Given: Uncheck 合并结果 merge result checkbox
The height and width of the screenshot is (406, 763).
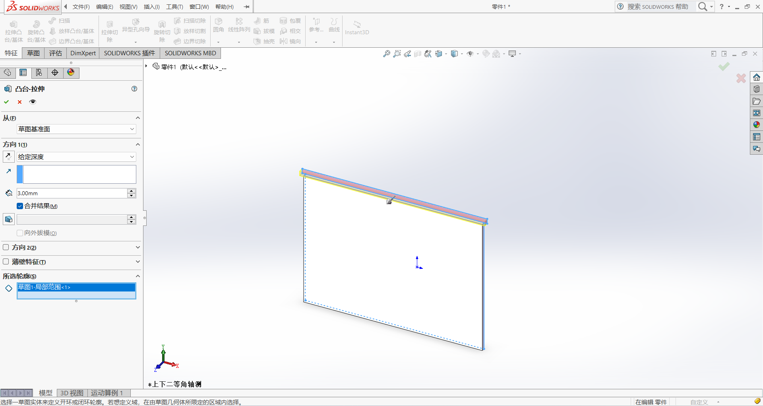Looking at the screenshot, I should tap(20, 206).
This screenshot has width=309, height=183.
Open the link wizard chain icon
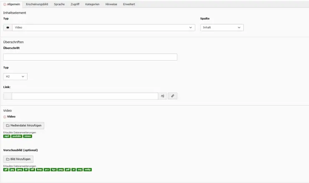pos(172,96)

○ ○ ○ ○ ○

# What is required
Please render every line of the rows above as a JSON list of strings, one string per line, with blank lines left out. Leave the pictures out of your answer.

# Exercise answer
[
  "Given: Uncheck 合并结果 merge result checkbox",
  "The height and width of the screenshot is (406, 763).",
  "Looking at the screenshot, I should tap(20, 206).",
  "This screenshot has width=309, height=183.",
  "Open the link wizard chain icon",
  "pos(172,96)"
]